The island’s northern coast is famous for the star-studded resorts along Costa Smeralda, but southern Sardinia has its gem: Forte Village, an expansive seaside luxury resort, is home to 771 rooms spread over 55 acres of tropical grounds. With its large water-facing suites and luxurious villas, the resort makes for a lavish home base for exploring the island, if you even want to leave its confines.
Forte Village offers an embarrassment of riches when it comes to activities: there’s the Thalassotherapy pools and accompanying spa, multiple pools, and stunning beaches, and, in high season, 14 bars and 21 different restaurants. Splurge on a Cala del Forte waterfront suite for breathtaking panoramic views over the Mediterranean.
Like so many regions in Italy, Sardinia is known for wine—but these aren’t the super Tuscans or Barolos that you’re familiar with. Sardinia’s famous for red wine made from Cannonau, an ancient grape whose vines you’ll see tucked away on hillsides, comingling with sheep. Vermentino is another common varietal.
While viticulture (and related tourism) in Sardinia isn’t on the same scale as, say, Napa Valley, many vineyards are open for tours and tasting. Audarya, a small family-run vineyard just north of Cagliari, is open for tours and tastings in its glass-walled tasting room, overlooking the vines. In addition to Cannonau and Vermentino, Audarya also bottles wines made from Monica and Nuragus, two more indigenous grapes.

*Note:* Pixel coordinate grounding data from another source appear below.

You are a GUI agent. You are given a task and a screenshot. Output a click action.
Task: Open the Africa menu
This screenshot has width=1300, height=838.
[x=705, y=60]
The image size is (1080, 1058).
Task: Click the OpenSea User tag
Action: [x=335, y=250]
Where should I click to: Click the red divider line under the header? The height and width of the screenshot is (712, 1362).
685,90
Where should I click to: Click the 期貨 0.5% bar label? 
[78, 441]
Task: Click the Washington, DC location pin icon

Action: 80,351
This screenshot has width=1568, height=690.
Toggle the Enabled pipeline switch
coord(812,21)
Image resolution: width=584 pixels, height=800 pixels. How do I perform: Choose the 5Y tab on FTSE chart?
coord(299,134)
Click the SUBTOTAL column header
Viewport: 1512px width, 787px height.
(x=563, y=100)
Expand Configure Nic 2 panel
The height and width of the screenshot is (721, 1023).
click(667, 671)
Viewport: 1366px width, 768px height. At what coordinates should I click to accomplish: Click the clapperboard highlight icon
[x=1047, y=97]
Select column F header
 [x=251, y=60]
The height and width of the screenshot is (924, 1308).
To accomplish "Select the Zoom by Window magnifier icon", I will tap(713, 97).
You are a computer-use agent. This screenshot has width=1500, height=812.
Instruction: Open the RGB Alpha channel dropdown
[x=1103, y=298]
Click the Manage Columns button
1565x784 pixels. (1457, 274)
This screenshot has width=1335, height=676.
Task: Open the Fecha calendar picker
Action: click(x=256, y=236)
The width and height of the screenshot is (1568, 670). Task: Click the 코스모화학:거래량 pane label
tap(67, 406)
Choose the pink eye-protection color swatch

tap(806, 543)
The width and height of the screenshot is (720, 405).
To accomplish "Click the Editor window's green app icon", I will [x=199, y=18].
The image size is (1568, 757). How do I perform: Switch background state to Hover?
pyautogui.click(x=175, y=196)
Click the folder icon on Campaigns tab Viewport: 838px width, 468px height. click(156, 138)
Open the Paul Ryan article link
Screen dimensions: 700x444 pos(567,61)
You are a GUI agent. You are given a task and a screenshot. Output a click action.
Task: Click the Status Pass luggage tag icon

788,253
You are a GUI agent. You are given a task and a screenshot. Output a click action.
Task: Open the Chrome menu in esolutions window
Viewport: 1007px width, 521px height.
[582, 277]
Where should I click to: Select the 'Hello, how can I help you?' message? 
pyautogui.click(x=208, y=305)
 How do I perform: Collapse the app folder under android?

If you venture into Cagliari, a bustling port city, be sure to explore the 13th-century Cagliari Cathedral and the Museo Archeologico Nazionale di Cagliari, whose exhibitions include bronze objects and Roman artefacts from the Nuragic age through the Byzantine era. (You’ll also see nuraghi, mysterious Bronze Age stone ruins shaped like beehives, dotting the surrounding mountainous landscapes, too.)
Meanwhile, just outside of Cagliari, in the town of Pula, you’ll find Nora, the incredible remains of an 8th-century Phoenician settlement. The ruins are enchanting, set adjacent to a wide bay, with an imposing watchtower on a hill. The real draw: the almost perfectly-preserved tile mosaics.
Sardinia has a long equestrian history, so those with an adventurous spirit can
head up into the foothills to explore the island on horseback, a great way to get a sense of the unique geography. Il Piccolo Ranch, a small stable in Pula, offers trail rides for beginner through advanced riders (and even has a restaurant and a small hotel on site).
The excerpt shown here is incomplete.